> _Task to carry out_: Rewrite the lines from the very first one through the line holding "tap(726, 61)", inclusive, substituting "Resume" for "Pause" and keeping everything else the same.

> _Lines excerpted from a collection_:

══════════

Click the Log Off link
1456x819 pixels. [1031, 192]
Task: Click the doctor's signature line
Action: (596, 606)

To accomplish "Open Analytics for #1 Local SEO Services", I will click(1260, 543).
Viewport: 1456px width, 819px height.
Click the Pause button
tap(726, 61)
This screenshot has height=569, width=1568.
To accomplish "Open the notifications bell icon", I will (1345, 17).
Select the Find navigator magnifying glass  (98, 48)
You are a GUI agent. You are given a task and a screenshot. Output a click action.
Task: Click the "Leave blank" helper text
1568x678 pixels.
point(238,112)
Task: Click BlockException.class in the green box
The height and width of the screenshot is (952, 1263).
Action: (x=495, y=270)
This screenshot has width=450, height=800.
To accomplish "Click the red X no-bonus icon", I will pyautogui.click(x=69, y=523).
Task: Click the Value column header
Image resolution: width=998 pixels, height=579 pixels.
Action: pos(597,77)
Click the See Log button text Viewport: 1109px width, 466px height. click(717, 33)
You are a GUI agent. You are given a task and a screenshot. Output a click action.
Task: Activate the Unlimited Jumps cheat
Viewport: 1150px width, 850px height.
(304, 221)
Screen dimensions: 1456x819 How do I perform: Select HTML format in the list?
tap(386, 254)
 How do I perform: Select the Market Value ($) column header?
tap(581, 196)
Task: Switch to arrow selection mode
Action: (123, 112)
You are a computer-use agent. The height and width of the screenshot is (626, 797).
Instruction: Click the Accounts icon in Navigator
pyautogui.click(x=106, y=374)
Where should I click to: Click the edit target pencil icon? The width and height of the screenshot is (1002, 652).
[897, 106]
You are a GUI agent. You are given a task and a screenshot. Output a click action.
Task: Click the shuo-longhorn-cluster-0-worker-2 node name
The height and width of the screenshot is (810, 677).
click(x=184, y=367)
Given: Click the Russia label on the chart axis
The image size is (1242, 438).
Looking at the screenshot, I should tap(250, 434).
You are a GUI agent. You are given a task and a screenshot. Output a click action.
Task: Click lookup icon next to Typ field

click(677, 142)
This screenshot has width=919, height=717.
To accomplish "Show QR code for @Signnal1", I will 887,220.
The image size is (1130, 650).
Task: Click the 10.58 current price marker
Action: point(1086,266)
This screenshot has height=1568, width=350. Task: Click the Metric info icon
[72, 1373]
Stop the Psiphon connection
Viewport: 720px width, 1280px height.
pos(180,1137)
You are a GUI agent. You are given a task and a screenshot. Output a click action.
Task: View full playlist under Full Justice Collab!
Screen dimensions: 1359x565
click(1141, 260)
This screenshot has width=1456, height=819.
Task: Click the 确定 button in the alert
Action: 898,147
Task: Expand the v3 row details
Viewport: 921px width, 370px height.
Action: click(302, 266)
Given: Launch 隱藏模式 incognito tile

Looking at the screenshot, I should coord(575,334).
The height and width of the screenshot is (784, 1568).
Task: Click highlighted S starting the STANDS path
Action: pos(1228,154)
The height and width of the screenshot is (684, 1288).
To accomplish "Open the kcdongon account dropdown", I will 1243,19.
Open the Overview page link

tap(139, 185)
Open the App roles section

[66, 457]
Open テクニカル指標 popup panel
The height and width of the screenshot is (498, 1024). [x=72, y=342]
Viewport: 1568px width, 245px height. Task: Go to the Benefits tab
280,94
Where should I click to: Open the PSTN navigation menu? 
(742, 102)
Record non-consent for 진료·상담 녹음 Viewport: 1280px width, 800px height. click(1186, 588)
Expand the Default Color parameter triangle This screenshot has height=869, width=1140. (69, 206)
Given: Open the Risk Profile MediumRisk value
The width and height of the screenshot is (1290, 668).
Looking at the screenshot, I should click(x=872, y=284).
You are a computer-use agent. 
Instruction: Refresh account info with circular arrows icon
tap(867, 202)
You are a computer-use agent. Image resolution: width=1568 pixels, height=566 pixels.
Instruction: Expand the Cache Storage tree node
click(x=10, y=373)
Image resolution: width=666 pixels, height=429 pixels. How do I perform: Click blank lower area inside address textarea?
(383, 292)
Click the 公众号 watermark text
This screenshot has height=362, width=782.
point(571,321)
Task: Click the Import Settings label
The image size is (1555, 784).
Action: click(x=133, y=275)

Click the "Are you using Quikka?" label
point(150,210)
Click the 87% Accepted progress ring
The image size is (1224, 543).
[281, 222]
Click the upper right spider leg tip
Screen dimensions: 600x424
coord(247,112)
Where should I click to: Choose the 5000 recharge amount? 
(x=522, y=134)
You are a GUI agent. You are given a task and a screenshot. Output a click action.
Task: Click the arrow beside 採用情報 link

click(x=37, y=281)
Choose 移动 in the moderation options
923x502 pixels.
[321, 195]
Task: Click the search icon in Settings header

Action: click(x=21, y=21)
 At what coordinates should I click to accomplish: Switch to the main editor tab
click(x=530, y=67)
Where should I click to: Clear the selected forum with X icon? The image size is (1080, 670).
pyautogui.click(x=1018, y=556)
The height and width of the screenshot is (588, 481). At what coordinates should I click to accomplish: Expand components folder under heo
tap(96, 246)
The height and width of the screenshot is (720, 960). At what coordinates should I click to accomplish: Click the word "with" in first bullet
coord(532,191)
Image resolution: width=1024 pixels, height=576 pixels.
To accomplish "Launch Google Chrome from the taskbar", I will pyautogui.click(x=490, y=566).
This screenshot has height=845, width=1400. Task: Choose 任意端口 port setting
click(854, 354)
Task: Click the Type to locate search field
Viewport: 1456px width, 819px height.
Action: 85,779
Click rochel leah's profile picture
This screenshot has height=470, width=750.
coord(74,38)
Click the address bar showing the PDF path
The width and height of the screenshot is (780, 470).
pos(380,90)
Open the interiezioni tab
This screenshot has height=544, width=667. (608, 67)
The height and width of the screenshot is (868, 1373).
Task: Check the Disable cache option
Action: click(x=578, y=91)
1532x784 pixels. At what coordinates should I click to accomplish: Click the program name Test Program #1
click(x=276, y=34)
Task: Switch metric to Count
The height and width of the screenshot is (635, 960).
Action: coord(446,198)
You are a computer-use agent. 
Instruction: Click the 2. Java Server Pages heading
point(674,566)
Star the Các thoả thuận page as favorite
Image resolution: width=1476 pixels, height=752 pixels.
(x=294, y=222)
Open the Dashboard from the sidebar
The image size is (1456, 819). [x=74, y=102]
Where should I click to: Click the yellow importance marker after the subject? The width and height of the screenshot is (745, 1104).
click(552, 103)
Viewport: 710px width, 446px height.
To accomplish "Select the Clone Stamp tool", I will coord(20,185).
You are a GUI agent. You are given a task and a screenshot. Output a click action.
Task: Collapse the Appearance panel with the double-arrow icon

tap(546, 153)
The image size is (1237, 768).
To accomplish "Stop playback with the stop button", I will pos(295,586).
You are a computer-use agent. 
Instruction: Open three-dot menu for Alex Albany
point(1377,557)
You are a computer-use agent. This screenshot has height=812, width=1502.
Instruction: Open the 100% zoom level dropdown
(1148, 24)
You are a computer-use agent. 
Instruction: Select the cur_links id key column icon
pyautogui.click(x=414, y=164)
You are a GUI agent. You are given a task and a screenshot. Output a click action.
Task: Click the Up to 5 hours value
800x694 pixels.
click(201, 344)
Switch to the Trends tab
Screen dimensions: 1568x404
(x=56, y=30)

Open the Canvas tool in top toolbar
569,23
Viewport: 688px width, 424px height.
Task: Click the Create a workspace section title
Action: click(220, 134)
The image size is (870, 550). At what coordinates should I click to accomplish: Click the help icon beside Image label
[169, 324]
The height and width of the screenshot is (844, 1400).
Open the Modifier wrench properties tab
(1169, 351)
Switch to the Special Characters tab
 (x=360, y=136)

══════════

> _Answer to the exercise_:
Click the Log Off link
1456x819 pixels. [1031, 192]
Task: Click the doctor's signature line
Action: (596, 606)

To accomplish "Open Analytics for #1 Local SEO Services", I will click(1260, 543).
Viewport: 1456px width, 819px height.
Click the Resume button
tap(726, 61)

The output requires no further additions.